[PATCH v3] pkt-line: allow writing of LARGE_PACKET_MAX buffers

[Date Prev][Date Next][Thread Prev][Thread Next][Date Index][Thread Index]

 



On Tue, Dec 09, 2014 at 02:41:51PM -0800, Junio C Hamano wrote:

> >> Another option would be to use a static strbuf. Then we're only wasting
> >> heap, and even then only as much as we need (we'd still manually cap it
> >> at LARGE_PACKET_MAX since that's what the protocol dictates). This would
> >> also make packet_buf_write more efficient (right now it formats into a
> >> static buffer, and then copies the result into a strbuf; probably not
> >> measurably important, but silly nonetheless).
> >
> > Below is what that would look like. It's obviously a much more invasive
> > change, but I think the result is nice.
> 
> Yes, indeed.  Is there any reason why we shouldn't go with this
> variant, other than "it touches a bit more lines" that I am not
> seeing?

I don't think so. Mostly I wrote and sent the minimal one first, and
only later realized that the strbuf approach would be so neat.

> Anything older than 1.8.3 is affected by this, but only when the
> sending side has to send a large packet.  It is between failing
> because the sender cannot send a large packet and failing because
> the receiver does not expect such a large packet to come, and either
> way the whole operation will fail anyway, so there is no net loss.

Exactly.

Below is a another iteration on the patch. The actual code changes are
the same as the strbuf one, but the tests take care to avoid assuming
the filesystem can handle such a long path. Testing on Windows and OS X
is appreciated.

Note that in addition to cheating on the creation of the long ref, I had
to tweak the fetch test a little to avoid writing the loose ref there,
too. That makes the test a little weaker (it is not as "end to end",
checking that all parts of fetch can handle it), but it does check the
thing we are changing here, that the protocol code can handle it.

-- >8 --
Subject: [PATCH] pkt-line: allow writing of LARGE_PACKET_MAX buffers

When we send out pkt-lines with refnames, we use a static
1000-byte buffer. This means that the maximum size of a ref
over the git protocol is around 950 bytes (the exact size
depends on the protocol line being written, but figure on a sha1
plus some boilerplate).

This is enough for any sane workflow, but occasionally odd
things happen (e.g., a bug may create a ref "foo/foo/foo/..."
accidentally).  With the current code, you cannot even use
"push" to delete such a ref from a remote.
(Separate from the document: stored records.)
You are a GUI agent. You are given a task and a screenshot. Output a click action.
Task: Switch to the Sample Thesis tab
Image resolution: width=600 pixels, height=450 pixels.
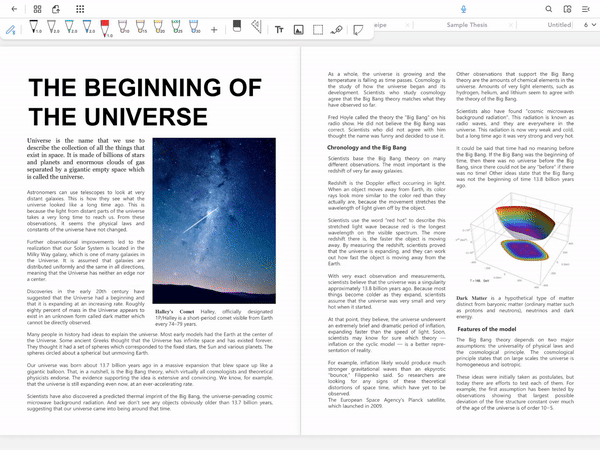pos(467,25)
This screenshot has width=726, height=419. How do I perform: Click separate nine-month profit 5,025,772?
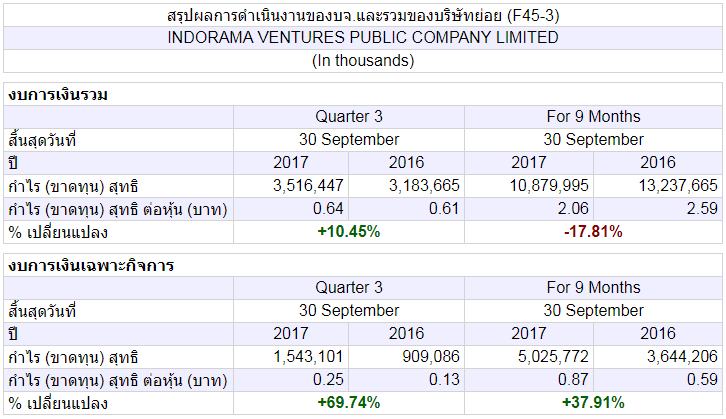(553, 356)
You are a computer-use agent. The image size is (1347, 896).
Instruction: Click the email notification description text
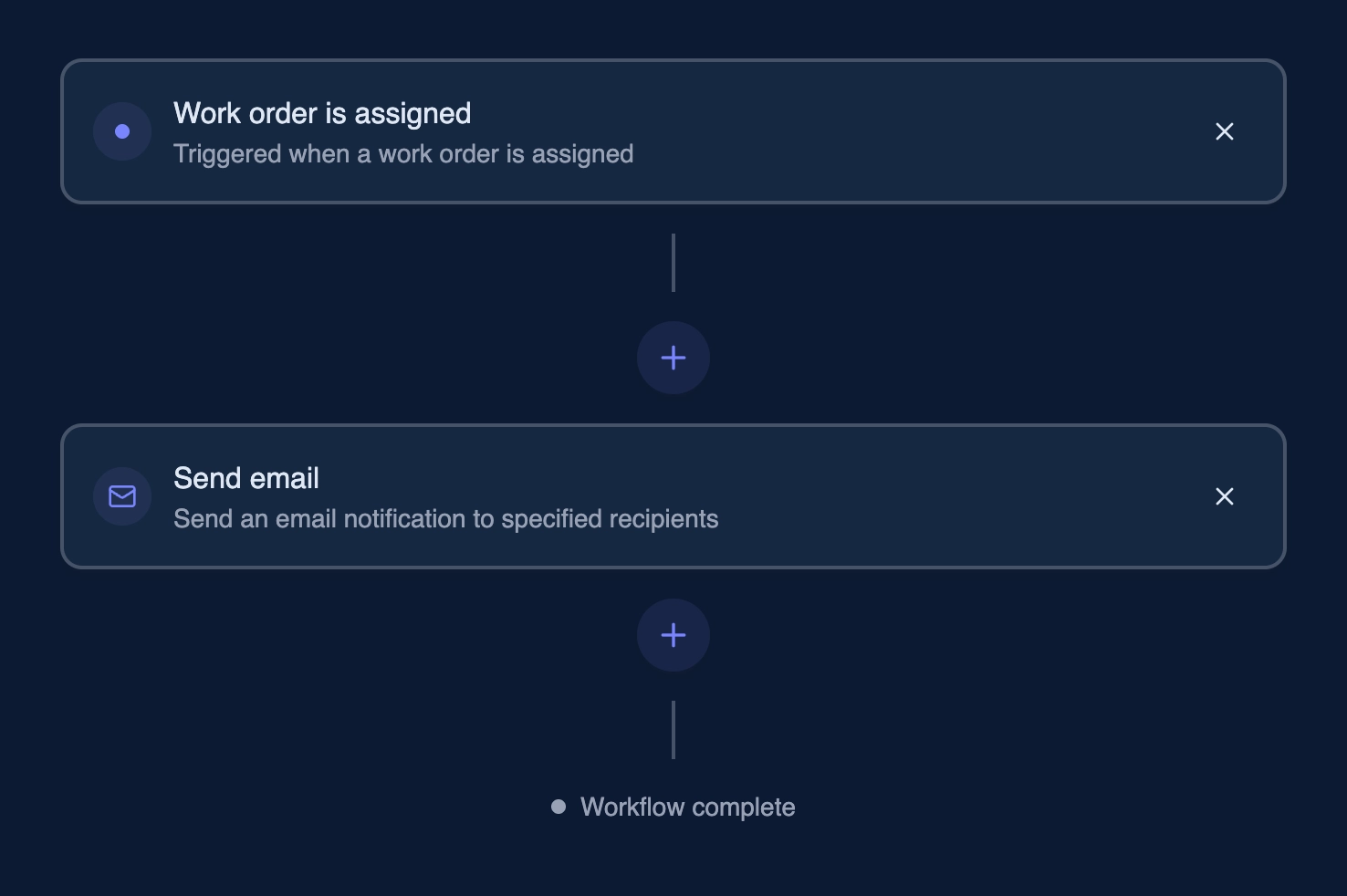[x=445, y=518]
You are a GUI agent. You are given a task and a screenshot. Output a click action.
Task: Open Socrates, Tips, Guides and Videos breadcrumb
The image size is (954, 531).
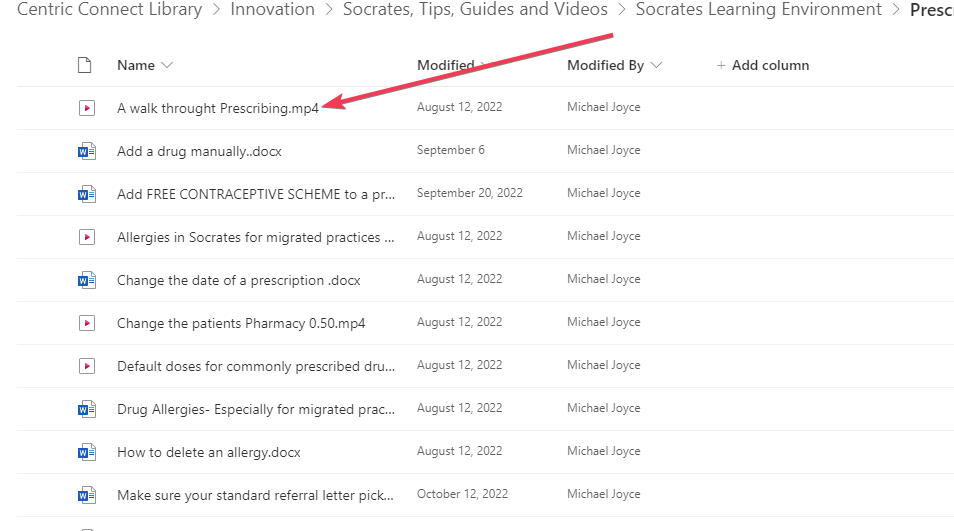[x=475, y=9]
Let's switch to using a strbuf, with a hard-limit of
LARGE_PACKET_MAX (which is specified by the protocol).  This
matches the size of the readers, as of 74543a0 (pkt-line:
provide a LARGE_PACKET_MAX static buffer, 2013-02-20).
Versions of git older than that will complain about our
large packets, but it's really no worse than the current
behavior. Right now the sender barfs with "impossibly long
line" trying to send the packet, and afterwards the reader
will barf with "protocol error: bad line length %d", which
is arguably better anyway.

Note that we're not really _solving_ the problem here, but
just bumping the limits. In theory, the length of a ref is
unbounded, and pkt-line can only represent sizes up to
65531 bytes. So we are just bumping the limit, not removing
it.  But hopefully 64K should be enough for anyone.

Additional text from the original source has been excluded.